Sin embargo, algunas comunidades judeocristianas han seguido las relaciones con el Señor desde la obediencia escrupulosa a la Ley como última voluntad divina y han valorado positivamente las obras de bondad humanas para la salvación. Contra dichas obras y la actitud que las cobijan, en cuanto originan la salvación,  reacciona Pablo, y enseña a los seguidores de Jesús que Dios todo lo ha hecho nuevo: «Si alguno está en Cristo es una criatura nueva. Lo viejo ha pasado, ha comenzado lo nuevo. Todo procede de Dios, que nos reconcilió consigo por medio de Cristo y nos encargó el ministerio de la reconciliación» (cf. 2Cor 5,17-18), y lo nuevo que Dios ha revelado en su Hijo lo concreta en los cristianos de la siguiente manera: «… y la esperanza no defrauda, porque el amor de Dios ha sido derramado en nuestros corazones por el Espíritu Santo que se nos ha dado» (Rom 5,5).

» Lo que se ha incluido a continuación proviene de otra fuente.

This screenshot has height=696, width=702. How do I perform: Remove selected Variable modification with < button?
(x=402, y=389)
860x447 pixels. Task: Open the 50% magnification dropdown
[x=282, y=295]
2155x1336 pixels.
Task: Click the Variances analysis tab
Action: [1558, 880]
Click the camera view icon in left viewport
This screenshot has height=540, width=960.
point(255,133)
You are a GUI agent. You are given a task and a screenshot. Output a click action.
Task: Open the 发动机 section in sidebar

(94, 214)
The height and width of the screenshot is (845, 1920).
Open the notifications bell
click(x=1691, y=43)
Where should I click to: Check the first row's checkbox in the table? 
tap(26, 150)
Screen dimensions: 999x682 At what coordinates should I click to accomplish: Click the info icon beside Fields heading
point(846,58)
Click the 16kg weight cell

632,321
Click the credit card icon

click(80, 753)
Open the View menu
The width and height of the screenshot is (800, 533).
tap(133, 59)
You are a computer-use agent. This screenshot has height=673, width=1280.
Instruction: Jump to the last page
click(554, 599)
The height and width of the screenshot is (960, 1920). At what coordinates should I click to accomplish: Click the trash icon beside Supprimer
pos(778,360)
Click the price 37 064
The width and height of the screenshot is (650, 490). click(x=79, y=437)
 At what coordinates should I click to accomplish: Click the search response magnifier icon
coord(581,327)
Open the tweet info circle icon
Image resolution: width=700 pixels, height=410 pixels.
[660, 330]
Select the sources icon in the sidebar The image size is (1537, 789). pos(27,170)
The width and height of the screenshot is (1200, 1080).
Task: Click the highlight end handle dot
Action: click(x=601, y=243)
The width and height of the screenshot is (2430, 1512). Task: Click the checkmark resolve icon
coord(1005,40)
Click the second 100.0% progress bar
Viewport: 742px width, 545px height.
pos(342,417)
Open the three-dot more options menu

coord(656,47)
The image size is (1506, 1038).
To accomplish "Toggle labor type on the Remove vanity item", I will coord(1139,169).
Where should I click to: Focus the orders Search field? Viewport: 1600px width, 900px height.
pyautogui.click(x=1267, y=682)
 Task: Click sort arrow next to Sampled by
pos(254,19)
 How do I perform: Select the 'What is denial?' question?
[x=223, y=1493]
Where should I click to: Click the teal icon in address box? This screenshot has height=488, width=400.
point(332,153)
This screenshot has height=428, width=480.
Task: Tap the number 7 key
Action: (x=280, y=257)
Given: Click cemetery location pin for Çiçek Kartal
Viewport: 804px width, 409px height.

            Pablo encierra a todo el mundo en rebeldía (cf. Rom 3,9-20), para que todos necesiten la gracia divina, y todo vuelva a partir, como en la creación, de Él; ahora de Él en su Hijo: «… ya que todos pecaron y están privados de la gloria de Dios, y son justificados de balde por su gracia, mediante la redención realizada en Cristo Jesús»[3]. Ni la obediencia a la Ley, ni la justicia retributiva a las obras morales ajustadas a la dignidad humana son suficientes para la salvación, o para extirpar el pecado en el hombre. La justicia graciosa del Señor es única, favorable por entero al pecador, que unidas a la verdad y fidelidad divinas arrancan al pecador de su injusticia, mentira e infidelidad.  Y Dios en Cristo concede la salvación como un don, como un regalo, sin mediar esfuerzo alguno humano, «de balde», «gratis». Dios da un veredicto favorable no a los justos, sino a los pecadores, para hacerlo ontológicamente justos. No es una declaración; es un hecho divino de gracia, que recrea de una manera completa a los bautizados: «Si alguno está en Cristo es una criatura nueva. Lo viejo ha pasado, ha comenzado lo nuevo»[4] Es pura misericordia lo que está afirmando Pablo, cuyo origen no es otro que el mismo Dios que salva en Cristo, sustituto de la Ley. El camino de la bondad; la posibilidad misma de vivir y vivir para siempre es gracia. Por eso Francisco afirma rotundamente al Ministro: todo es gracia[5]. Pablo y Francisco lo demuestran en sus propias experiencias creyentes.





[1] Cf. Rom 3,24; 5,2; 6,4; 8,3-4; 11,5-6; Gál 2,20ss; Flp 2,8ss; etc.; L. Boff, Gracia y liberación del hombre. Madrid 19873; A. Ganoczy, De su plenitud todos hemos recibido. Barcelona 1991; J.I. González Faus, Proyecto hermano. Visión creyente del hombre. Santander 1987; L.F. Ladaria, Teología del pecado original y de la gracia. Madrid 1993; W. Pannenberg, Antropología en perspectiva teológica. Salamanca 1993; K. Rahner, La gracia como libertad. Breves aportaciones teológicas. Barcelona 1972; J.L. Ruiz de la Peña, El don de Dios. Santander 1991.
[2] Cf. Gén 6,8; 39,21; Éx 3,21; 11,3; 12,36; 33,12-13.16; etc.
[3] Rom 3,21-26; cf. 8,32; Gál 3,28; 2Cor 13,13; etc.;  cf. A.M. Buscemi, Lettera ai Galati. Commentario esegetico. Jerusalem 2004; S. Légasse, L’épître aux Romains. Paris 2002; E. Lohse, Der Brief an die Römer. Göttingen 2003; R. Penna, Carta a los Romanos. Estella (Navarra) 2013; U. Wilckens, La Carta a los romanos. I-II. Salamanca 2007.
[4] 2Cor 5,17; cf. Gál 6,15: «Pues lo que cuenta no es la circuncisión ni la incircuncisión, sino la nueva criatura».
[5] Cf. Rom 5,5.19; 6,1-11; 8,14-17; Gál 4,5-6; etc.